My audience has a large number of older women on fixed incomes. If they don’t read in KU… they don’t really read. I understand that. I also read in KU, and so it felt like a smart decision to move my book into KU– at least for now. I do plan to move it back to wide in the future.
Women’s fiction is currently doing well, and as I said, a lot of clean romance is starting to shift that way. The covers look more like women’s fiction. Lines are getting a little blurry. I already had a beach series that was popular, but was clean romance. I thought I could piggy-back off that series, follow the trend without breaking from my norm too much, and find success.
It just didn’t work out that way. Maybe there were already too many other beach series to compete with. Maybe I didn’t position it as well as I needed to. Whatever the case, it just didn’t make the splash I thought it should.
While romcom is not a quick trend but more of an overall genre, it’s for sure doing well right now in the steamy world. And there are not as many authors who are writing clean books (without sex, without cussing) who are writing romcom. There’s breathing room. And, clearly, a hungry audience.
I also intended for my book to stand up with the steamy romcoms… but without the steam. I’m targeting a lot of those authors and wanted to see both clean and steamy readers enjoying. Because there are not TONS of romcoms, I think my book stood out.
There’s a wide range when it comes to comedy–from witty banter and lighthearted books to slapstick, laugh-out-loud books. I aimed for the second, and I don’t think as many books attempt or hit that mark. Many of the clean romcoms tend to fall a bit more on the other side of the spectrum with the humor being more quirky characters and witty banter.
In Facebook groups and other places, I sometimes see authors sharing success stories a lot without explaining that they happened to write in a genre that was HOT. Maybe they didn’t realize that was some of the reason for the success, or they just didn’t want to share about the genre.
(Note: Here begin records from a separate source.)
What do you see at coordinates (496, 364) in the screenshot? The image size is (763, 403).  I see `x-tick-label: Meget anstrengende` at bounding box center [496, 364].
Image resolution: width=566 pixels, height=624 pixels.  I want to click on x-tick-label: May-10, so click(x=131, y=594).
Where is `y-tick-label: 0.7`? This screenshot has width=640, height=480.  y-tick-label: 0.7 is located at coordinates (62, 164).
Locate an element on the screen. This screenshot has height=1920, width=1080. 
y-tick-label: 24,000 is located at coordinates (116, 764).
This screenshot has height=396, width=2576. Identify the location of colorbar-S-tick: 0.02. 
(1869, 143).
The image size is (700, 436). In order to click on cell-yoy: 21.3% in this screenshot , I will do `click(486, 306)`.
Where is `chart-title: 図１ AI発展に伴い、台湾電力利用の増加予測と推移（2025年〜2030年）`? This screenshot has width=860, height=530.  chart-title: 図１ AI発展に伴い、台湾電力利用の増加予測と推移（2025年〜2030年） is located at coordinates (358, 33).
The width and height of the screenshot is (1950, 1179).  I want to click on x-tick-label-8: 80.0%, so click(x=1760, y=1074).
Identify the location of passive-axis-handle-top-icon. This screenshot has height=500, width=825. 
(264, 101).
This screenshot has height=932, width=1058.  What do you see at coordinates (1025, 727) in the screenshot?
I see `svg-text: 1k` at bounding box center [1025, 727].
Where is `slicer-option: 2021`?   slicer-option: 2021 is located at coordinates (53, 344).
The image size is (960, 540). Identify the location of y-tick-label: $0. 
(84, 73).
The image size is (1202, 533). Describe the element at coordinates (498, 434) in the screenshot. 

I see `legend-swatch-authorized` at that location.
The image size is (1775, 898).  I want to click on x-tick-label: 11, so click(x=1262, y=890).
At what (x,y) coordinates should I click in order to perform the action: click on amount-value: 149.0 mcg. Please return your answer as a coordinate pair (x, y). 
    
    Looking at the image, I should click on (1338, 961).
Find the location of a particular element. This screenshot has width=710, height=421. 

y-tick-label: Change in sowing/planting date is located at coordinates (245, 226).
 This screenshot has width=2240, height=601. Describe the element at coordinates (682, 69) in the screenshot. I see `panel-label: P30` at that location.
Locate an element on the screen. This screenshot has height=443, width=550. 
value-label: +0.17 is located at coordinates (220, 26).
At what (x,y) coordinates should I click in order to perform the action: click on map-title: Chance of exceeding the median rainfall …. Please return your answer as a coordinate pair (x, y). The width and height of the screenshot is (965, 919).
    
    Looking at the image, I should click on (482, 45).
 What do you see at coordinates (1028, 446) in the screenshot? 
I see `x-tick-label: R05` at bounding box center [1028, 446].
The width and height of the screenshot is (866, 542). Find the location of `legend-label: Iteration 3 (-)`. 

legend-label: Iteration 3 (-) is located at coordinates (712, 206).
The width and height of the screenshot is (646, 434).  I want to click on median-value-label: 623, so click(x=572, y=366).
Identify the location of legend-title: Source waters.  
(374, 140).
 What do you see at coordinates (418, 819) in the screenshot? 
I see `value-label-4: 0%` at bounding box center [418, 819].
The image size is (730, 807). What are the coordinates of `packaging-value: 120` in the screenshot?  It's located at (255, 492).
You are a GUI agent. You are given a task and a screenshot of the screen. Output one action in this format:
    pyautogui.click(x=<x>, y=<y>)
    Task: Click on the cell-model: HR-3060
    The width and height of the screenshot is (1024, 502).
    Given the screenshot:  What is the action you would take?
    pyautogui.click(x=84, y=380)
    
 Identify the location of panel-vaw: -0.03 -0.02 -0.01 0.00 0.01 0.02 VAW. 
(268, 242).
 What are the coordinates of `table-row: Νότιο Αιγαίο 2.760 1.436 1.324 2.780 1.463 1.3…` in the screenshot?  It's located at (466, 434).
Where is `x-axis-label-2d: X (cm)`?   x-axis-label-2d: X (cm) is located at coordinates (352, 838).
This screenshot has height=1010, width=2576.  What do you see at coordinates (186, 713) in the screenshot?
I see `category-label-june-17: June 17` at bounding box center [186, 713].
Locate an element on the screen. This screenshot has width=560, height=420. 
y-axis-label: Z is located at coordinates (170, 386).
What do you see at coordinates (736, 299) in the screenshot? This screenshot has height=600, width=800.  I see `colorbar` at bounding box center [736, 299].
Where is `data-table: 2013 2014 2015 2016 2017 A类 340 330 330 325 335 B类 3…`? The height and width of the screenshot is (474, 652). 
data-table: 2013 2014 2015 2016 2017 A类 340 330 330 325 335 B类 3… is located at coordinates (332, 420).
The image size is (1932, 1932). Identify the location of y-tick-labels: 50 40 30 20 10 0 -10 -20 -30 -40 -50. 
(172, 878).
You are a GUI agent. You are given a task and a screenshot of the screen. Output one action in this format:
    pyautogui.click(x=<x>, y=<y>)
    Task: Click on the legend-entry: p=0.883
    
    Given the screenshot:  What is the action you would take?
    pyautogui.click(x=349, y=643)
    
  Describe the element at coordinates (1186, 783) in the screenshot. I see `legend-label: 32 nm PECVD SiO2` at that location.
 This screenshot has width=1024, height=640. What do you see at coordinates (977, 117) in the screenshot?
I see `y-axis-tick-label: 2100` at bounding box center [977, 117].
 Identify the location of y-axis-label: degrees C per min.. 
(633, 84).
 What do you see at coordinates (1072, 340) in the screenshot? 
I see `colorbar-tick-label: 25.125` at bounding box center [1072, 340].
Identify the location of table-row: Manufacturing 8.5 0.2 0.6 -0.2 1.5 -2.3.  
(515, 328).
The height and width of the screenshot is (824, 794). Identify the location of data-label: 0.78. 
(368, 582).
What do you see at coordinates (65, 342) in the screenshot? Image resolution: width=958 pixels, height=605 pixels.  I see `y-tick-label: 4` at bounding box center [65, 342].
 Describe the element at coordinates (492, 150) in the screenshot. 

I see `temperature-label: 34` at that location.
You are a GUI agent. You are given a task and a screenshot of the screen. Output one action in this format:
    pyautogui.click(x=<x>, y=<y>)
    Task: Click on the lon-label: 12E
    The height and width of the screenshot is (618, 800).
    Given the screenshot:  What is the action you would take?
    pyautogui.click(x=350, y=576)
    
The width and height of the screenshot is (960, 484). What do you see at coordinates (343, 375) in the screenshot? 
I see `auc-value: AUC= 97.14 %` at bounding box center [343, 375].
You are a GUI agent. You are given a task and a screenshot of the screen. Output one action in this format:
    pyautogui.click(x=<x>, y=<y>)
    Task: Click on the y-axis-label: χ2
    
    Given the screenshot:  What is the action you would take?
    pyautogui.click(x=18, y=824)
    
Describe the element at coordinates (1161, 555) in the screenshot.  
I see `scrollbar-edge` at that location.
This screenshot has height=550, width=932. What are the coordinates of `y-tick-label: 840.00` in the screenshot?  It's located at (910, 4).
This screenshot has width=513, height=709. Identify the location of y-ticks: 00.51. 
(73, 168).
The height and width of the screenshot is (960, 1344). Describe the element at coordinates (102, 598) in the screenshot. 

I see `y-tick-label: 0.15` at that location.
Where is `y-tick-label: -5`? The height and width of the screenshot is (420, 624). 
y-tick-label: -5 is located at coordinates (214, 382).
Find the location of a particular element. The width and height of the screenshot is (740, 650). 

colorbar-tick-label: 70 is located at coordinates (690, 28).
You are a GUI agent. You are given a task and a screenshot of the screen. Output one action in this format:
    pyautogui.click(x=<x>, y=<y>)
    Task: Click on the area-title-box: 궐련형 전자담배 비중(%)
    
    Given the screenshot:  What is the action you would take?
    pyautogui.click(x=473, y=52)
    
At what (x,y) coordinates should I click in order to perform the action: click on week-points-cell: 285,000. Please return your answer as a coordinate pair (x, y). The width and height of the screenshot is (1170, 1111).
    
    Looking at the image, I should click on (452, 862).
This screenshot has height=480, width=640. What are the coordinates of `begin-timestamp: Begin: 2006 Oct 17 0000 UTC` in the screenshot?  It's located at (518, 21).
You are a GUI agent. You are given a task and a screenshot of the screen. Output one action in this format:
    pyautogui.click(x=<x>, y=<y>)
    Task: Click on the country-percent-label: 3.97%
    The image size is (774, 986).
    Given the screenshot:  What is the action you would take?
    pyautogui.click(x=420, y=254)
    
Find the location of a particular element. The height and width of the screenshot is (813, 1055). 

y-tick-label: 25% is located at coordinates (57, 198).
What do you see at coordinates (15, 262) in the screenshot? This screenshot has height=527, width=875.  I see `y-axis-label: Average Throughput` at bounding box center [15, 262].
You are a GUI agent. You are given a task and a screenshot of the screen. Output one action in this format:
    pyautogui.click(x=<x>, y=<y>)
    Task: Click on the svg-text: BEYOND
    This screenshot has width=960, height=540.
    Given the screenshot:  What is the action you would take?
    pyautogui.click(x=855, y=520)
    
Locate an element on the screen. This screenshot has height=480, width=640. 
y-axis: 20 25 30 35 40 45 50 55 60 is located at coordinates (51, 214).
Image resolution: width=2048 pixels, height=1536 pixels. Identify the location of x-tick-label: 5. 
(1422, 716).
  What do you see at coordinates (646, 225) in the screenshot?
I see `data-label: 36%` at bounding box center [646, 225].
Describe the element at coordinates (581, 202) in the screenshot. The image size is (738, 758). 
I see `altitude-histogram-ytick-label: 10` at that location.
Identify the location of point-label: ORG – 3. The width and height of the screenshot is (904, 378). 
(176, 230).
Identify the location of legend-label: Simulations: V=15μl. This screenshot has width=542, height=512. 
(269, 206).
But you can’t take a hot trend out of the factors when it comes to book sales.
I believe that my book succeeded for more reasons than that, but I think the reason it’s done SO well is the hot genre, solid writing and positioning, and the ads strategy I’ve used to support it.
TO SUM UP: IS THERE A “RIGHT” WAY TO LAUNCH A BOOK?
What did I learn from this? A few things.
There are many ways to launch a book. And the launch isn’t the only important thing. My other beach series has sold more copies this year (while moving wide) than it did in the two years prior. They were older books. The newest one is one year old, yet they’ve sold more copies THIS YEAR.
Books are digital assets. If your launch totally bombs, you still have a book that you can sell for years to come. Maybe you can get a new cover later and it will work better. Maybe it will find itself in an emerging hot genre and you’ll be ahead of the game.
Write a good book and you’ll have a digital asset you can lean on for years, no matter what it does in launch.
For me right now, I’m confident in my 99-cent, Kindle Unlimited strategy. Do I care that 99-cents is sometimes seen as a “starter author” price. NO. Because I’m making money. This is working, and I’m going to lean into that. I might price my books up. I might launch at full price when I continue to build my romcom reputation. I’ll probably continue to test.
But I’m also not going to try and fix what’s not broken. It’s working. I invested heavily in ads, then kept upping the budgets and building.
If you want to know exactly what I did, I have a detailed case study inside my Ads Extravaganza course (check that out HERE).
FINAL CONSIDERATIONS FOR YOUR LAUNCH
- Here are some questions to consider as you plan out your launches:
- Should you go wide or exclusive to KU?
- Should you go full-price or on sale?
- What’s trending and how close is your book to a hot niche?
- How big is your existing audience?
- How much money do you have to invest in ads?